I’ve seen a couple lists of people’s favorite books and authors lately that inspired me to think about what my own list would look like. But what springs to mind is not a list of my favorite books so much as a list of the books that have transformed my thinking about books. Perhaps the two lists are actually the same. I’m not sure. But a list of transformational books seems different somehow. These are books that have changed my idea of what it’s possible to write about and how it’s possible to write. They are the books that excite me and make me want to share them. People who love (some of) these books are people whose taste I’m likely to trust.

I decided to omit a few categories, for the sake of simplicity and brevity. I’m not including children’s or young adult books, although those are perhaps the most transformational books out there. But that’s a subject for a different post. I’m also not including books that have influenced my life generally – obvious examples are religious, political, or philosophical books that have changed my thinking about the world – but am instead sticking to books that have changed my thinking about literature specifically. It also occurred to me that I could put some books on this list that are negative examples, books that have helped me define my literary aesthetic by helping me figure out what I don’t like. But I won’t get negative here.

This list is in no particular order.

  • Virginia Woolf’s works, especially To the Lighthouse but also Mrs.
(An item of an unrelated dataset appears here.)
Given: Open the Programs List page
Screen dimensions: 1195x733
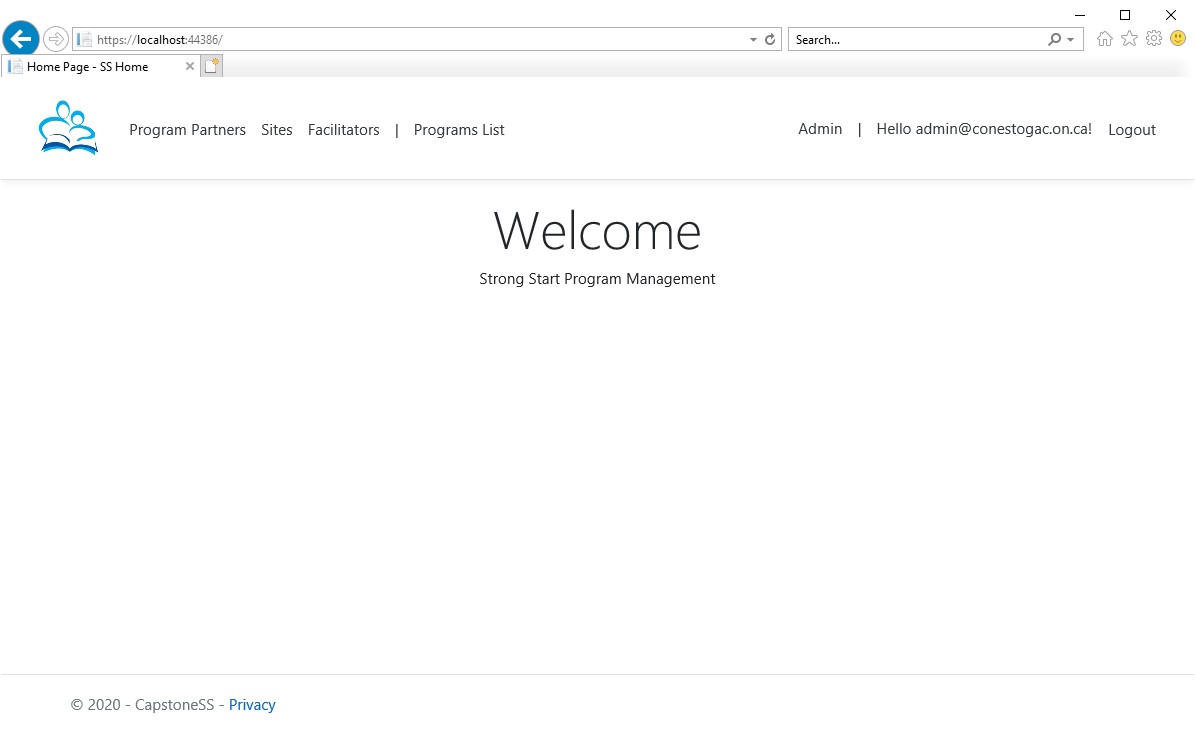Looking at the screenshot, I should [x=459, y=130].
Dalloway and A Room of One’s Own
  • Laurence Sterne’s Tristram Shandy and A Sentimental Journey
  • All of Jane Austen, especially Pride and Prejudice
  • Middlemarch
  • Montaigne’s essays
  • Mary McCarthy’s essays and Memories of a Catholic Girlhood
  • Vladimir Nabokov’s Pale Fire
  • David Foster Wallace’s Infinite Jest and his two essay collections
  • Phillip Lopate’s edited essay collection The Art of the Personal Essay
  • George Orwell’s collected essays
  • Nicholson Baker’s books, especially U&I, The Mezzanine, and The Anthologist
  • Jenny Diski’s Stranger on a Train and Skating to Antarctica
  • Mark Doty’s Dog Years
  • Tove Jansson’s The Summer Book
  • Janet Malcolm’s books, especially The Silent Woman
  • The Quest for Corvo
  • Joan Didion’s The White Album
  • Richard Holmes’s Footsteps
  • Lauren Slater’s Lying
  • Dorothy Wordsworth’s Journals
  • W.G. Sebald’s Rings of Saturn
  • Josephine Tey’s The Daughter of Time
  • David Shield’s Reality Hunger
  • Geoff Dyer’s Out of Sheer Rage
  • Scarlett Thomas’s PopCo and Our Tragic Universe
  • Rebecca Solnit’s Wanderlust
  • George Saunders’s Civil War Land in Bad Decline
  • Thomas Pynchon’s The Crying of Lot 49
  • Tom McCarthy’s Remainder
  • Henry James’s novels, especially The Wings of the Dove
  • William James’s The Varieties of Religious Experience
  • Dashiell Hammett’s The Glass Key
  • Wilkie Collins’s The Moonstone
  • Maggie Nelson’s Bluets
  • Louise Gluck’s The Wild Iris
  • Mary Oliver’s American Primitive
  • Patricia Highsmith’s The Talented Mr. Ripley
  • Thomas de Quincy’s Confessions of an English Opium Eater
  • Boswell’s Life of Johnson
  • Agatha Christie’s The Murder of Roger Ackroyd

Looking over this list, it feels partial and unsatisfactory, but it’s not a bad start.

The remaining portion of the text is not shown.